各国介入の名目は「甲午農民戦争(東学党の乱)」の平定。


各プレイヤーはどういう状況でしょうか。





世界の潮流。


当然ながら、当事者のうちの強国は全てヨーロッパです。

イギリス一強。


特にインドを介した中国の権益は垂涎の的でした。

イギリスは、各国からは「羨ましい」「妬ましい」。


しかし、なんだかんだ言ってまだまだ後進国のアメリカだけは、イギリスの腹にコバンザメのようにはりついてちゅうちゅう利益を吸い上げているので、大人しく従ってます。





フランスは「イギリス超ムカつく!」


イギリスのように中国からおこぼれが欲しいので、中国属国のベトナムに手を出しましたが上手く行ってません。

ナポレオン3世の対外政策、しかも彼はもういない。

川船でサンパン叩いてクレバーに勝利を掴んだイギリスと違って、清と正面からがっぷり組みついてます。

遠隔地、兵力差で敗けそうです。

とりあえず日本のおかげで辛勝しましたが、そもそもそんな状態で美味しいわけがない。

内政は順調に回復し、世界一の科学国!世界一の文化国!と称賛されているのにね。

ナポレオン3世なのか、それを支持したフランス国民なのか、なんか間違った方向に進んでいます。

別にイギリスが美味しかったのは独立国、親交国を操って利益をかすめる状態の方がよかったのに、その利益をむさぼれない状況にあこがれて、ジャイアンのように喧嘩売ってます。





ナンバー3のドイツは新興。

「世界が混乱すれば良いなぁ。そうすれば僕が主人公になる機会ができるのにね!」

厨二病な思春期です。


だれも尊敬してくれない。

せっかく産業革命果たしても二流扱い。

外征してもうまくいかない。


ああ、世界が混沌とすれば自分が美味しい思いが出来るかもしれない。


「やってくれー、世界を火の海にしろ!!」


というのを心の底から望んでいます。

業の深い国だ。


ついでにロシアが東に目を向けるのは大歓迎です。

大国、、と言い難い国ではありましたが、その言い難い部分「乱暴」「暴虐」「命が軽い」という部分も含めてドイツや東欧諸国にとってロシアは面倒な国です。





そしてそのロシア。


各国から「うぜぇ国」と思われていました。

でも、じゃあ仲間はずれかというとそうでもなく、


たとえばイギリスが孤立した時は、イギリスに鼻薬かがされて「そーだそーだ!」


イギリスがうぜえと思われたら、ドイツとフランスに賄賂もらって「そーだそーだ!」


ドイツが生意気に見えてくると、フランスやイギリスに言われて「そーだそーだ!」


国力はそんなないし、実は言うほど強くないけど、一応はナポレオンを倒した列強ですから。

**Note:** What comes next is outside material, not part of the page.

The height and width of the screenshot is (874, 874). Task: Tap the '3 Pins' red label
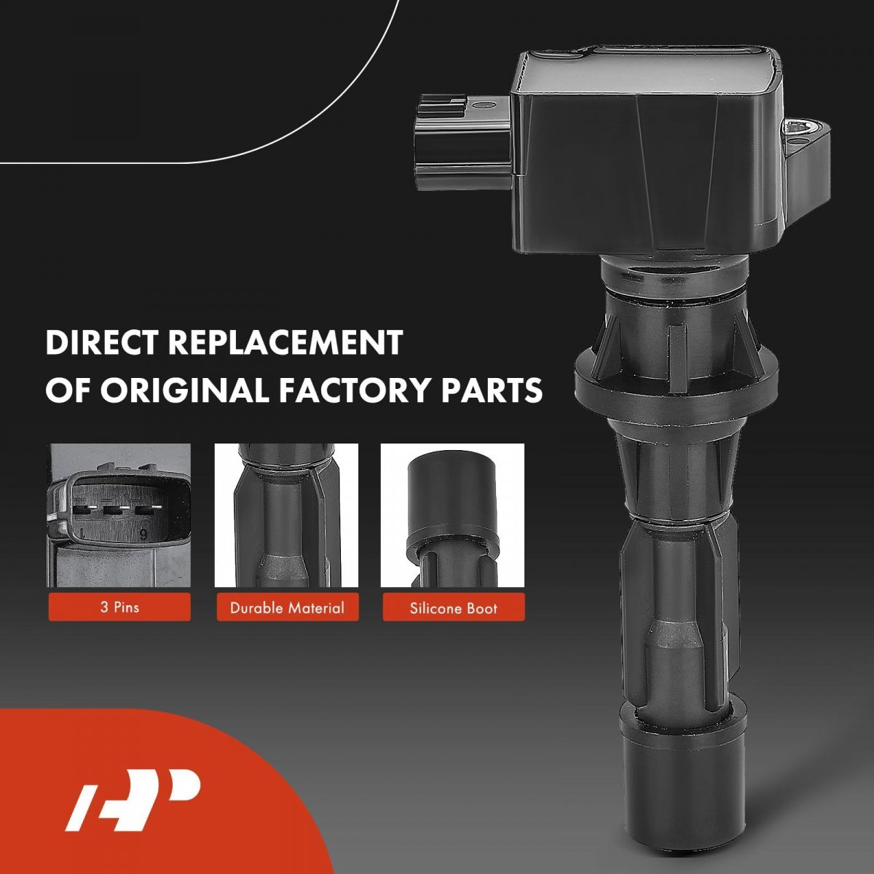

言葉の大きさでジャイアンみたいに目立つので、良いように各国に利用はされてました。


ついでにトルコというイスラム国家の防波堤、クリミアというアジアの野蛮人国家の防波堤の役割も担っており、、、という訳でもないです。

既にイスラムもクリミアもバルカン半島もヨーロッパの一員です。

ロシアがちくちくいじめられる状態なので、判官贔屓でむしろロシアより彼らの方が贔屓されています。


イギリス・フランス

「ロシアさぁ、あんまトルコやバルカンの連中いじめんなよ?おまえその非道さは人間じゃないよ、自重しろよ!」


キリスト教の旗手と頑張ってたのに、むしろその所業でロシアは「どうしようもない国」と位置づけられ、何だかんだで仲間はずれになりつつあります。

なんか最初の一行と矛盾してますが、所感としても微妙な孤立感とかそんな感じ。



そしていつまでたっても貧乏。

いつまでたってもおミソ扱い。

乱暴者と言われてるし、野蛮人と言われてるし、田舎者といわれてるし。。。

しかも彼らは自分たちをキリスト教の総本山!文明国の中心!と本気で思ってたりします。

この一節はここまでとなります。